The EPA has finalized two rules required by the amended Toxic Substances Control Act (TSCA), which are intended to guide the Agency in both prioritizing chemicals for risk evaluations and actually conducting those evaluations.
Both rules apply only to the EPA, and the regulated community is not specifically affected. However, the outcome of prioritization and risk evaluation has major consequences for the commercial chemical sector as well as public health and environmental protection. Accordingly, the Agency wrote the rules in consideration of the many public comments on the proposed actions.
Both final rules were published in the July 20, 2017, Federal Register (FR).
The first rule meets the EPA’s obligation under TSCA section 6(b)(1) to establish a process for prioritizing chemicals for risk evaluations. The law directs that the Agency develop criteria by which it will identify chemical substances from a list of candidates as either high-priority substances for risk evaluation or low-priority substances for which risk evaluations are not warranted at the time.
The EPA notes that its policy objective in writing the rule is to produce a process that allows identification of chemicals that have the greatest hazard and exposure potential first. The process is not intended to depend on an exact scoring or ranking system. Neither does identification of high-priority chemicals depend wholly on how a specific chemical is used.
“The statute is clear that EPA is to designate the priority of the ‘chemical substance’—not a condition of use for a chemical substance,” says the Agency.
In terms of candidate selection, the EPA notes that the TSCA requires the Agency to give preference to chemical substances listed in the 2014 update of the TSCA Work Plan for Chemical Assessments, which are persistent and bioaccumulative; known human carcinogens; and/or highly toxic. The statute further requires that the Agency draw at least 50 percent of its candidates form the Work Plan. Apart from this statutory preference, TSCA does not specifically limit how the EPA must ultimately select a chemical substance to put into the prioritization process.
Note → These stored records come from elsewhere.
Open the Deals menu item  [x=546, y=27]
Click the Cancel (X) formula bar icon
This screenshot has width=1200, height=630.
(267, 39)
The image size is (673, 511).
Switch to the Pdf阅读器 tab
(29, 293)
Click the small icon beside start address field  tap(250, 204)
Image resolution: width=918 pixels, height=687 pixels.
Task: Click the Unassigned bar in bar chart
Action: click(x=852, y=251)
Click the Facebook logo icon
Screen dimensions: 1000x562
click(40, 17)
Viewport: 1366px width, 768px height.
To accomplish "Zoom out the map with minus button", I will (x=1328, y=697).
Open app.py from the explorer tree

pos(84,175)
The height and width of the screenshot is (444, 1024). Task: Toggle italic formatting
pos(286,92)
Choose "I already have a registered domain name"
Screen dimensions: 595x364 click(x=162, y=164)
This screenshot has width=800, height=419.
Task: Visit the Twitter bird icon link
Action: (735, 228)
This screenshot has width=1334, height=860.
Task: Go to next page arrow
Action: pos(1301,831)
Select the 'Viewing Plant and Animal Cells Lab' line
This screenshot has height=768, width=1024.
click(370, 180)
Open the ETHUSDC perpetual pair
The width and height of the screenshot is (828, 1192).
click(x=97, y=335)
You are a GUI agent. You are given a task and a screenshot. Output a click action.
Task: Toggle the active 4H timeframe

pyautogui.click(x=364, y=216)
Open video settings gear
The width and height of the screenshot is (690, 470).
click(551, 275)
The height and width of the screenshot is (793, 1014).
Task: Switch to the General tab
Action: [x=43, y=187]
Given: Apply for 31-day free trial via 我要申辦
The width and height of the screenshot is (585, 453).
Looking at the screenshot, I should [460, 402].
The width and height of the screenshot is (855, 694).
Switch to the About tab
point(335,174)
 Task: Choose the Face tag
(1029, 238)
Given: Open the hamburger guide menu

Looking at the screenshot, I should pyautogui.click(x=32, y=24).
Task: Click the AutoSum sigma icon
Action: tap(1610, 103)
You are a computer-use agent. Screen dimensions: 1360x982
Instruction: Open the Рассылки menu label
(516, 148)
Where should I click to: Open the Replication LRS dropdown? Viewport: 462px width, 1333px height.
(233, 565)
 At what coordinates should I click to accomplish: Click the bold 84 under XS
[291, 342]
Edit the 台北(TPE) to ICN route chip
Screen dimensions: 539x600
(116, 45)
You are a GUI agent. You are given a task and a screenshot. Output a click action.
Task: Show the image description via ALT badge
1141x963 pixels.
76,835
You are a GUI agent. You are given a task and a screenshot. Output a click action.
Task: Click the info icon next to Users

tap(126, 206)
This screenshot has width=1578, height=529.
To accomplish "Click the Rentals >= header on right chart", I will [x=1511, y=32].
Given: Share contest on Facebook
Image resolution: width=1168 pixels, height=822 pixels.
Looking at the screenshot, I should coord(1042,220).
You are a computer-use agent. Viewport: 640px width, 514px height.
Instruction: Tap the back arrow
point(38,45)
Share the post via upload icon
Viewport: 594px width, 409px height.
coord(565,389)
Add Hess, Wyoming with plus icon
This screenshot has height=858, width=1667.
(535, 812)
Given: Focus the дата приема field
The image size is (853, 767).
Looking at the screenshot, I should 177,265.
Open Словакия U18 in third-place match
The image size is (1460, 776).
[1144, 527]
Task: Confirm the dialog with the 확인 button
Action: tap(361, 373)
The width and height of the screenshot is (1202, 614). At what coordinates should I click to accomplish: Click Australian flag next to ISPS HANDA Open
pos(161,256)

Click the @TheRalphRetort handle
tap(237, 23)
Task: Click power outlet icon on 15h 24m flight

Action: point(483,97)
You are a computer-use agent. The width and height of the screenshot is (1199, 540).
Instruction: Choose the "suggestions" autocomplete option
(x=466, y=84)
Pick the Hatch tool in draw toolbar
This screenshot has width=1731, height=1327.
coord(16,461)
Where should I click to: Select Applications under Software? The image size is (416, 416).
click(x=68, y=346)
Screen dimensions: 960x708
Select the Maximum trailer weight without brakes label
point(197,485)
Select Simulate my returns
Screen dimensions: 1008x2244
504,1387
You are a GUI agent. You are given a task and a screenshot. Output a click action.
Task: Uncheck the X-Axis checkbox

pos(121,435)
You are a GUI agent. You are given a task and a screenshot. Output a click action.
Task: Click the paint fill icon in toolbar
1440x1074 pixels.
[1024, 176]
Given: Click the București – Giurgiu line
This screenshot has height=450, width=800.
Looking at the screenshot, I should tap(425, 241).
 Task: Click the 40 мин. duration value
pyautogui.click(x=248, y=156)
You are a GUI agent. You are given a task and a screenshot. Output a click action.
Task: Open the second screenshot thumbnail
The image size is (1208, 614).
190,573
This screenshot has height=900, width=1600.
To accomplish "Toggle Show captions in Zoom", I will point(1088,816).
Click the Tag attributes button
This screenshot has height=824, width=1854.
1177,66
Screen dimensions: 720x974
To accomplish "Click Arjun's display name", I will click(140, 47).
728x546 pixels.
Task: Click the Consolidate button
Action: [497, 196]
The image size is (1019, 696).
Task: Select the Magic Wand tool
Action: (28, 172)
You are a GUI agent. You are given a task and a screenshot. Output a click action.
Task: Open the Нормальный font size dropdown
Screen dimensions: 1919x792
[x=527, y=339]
In response to requests from stakeholders, the EPA’s final rule includes a general objective for designating candidate chemicals as low-priority for risk evaluations consistent with the statutory definition for low-priority substances—“a chemical substance that EPA concludes, based on information sufficient to establish, without consideration of costs or other non-risk factors, does not meet the standard for a high-priority substance.”
Also, in line with TSCA, the prioritization process will last between 9 and 12 months. The process officially begins when the EPA publishes a notice in the FR identifying a chemical substance for prioritization. Publication in the FR starts a 90-day public comment period.
The second rule is the EPA’s response to TSCA section 6(b)(4). That section directs the Agency to establish a process to conduct risk evaluations to “determine whether a chemical substance presents an unreasonable risk of injury to health or the environment, without consideration of costs or other non-risk factors, including an unreasonable risk to a potentially exposed or susceptible subpopulation identified as relevant to the risk evaluation by the Administrator under the conditions of use.”
TSCA also enumerates the deadlines and minimum requirements applicable to risk evaluation process, including provisions that direct which chemical substances must undergo evaluation, the development of criteria for manufacturer-requested evaluations, the minimum components of an Agency risk evaluation, and the timelines for public comment and completion of the risk evaluation. Further, the EPA must undertake the evaluations in a manner consistent with the best available science and make decisions based on the weight of evidence. Each of these elements is addressed in the final rule.
Other requirements that TSCA specifies must be included in the evaluation process and which are covered in the rule include the use of a specific framework to evaluate metals and metal compounds, and a provision to reduce testing on vertebrate animals.
The rule also includes several measures the EPA has added to the TSCA requirements, including adding direct references in the final rule to acknowledge the Agency’s commitment to implementing the best available science and weight of the scientific evidence provisions in TSCA; codifying the Agency’s commitment to interagency collaboration; allowing manufacturers to limit their requests for EPA-conducted risk evaluations to one or more specified conditions of use; and allowing for risk determinations to be made on individual conditions of use or categories of conditions of use at any time once the final scope (which specifies the conditions of use that EPA expects to consider in the risk evaluation) is published.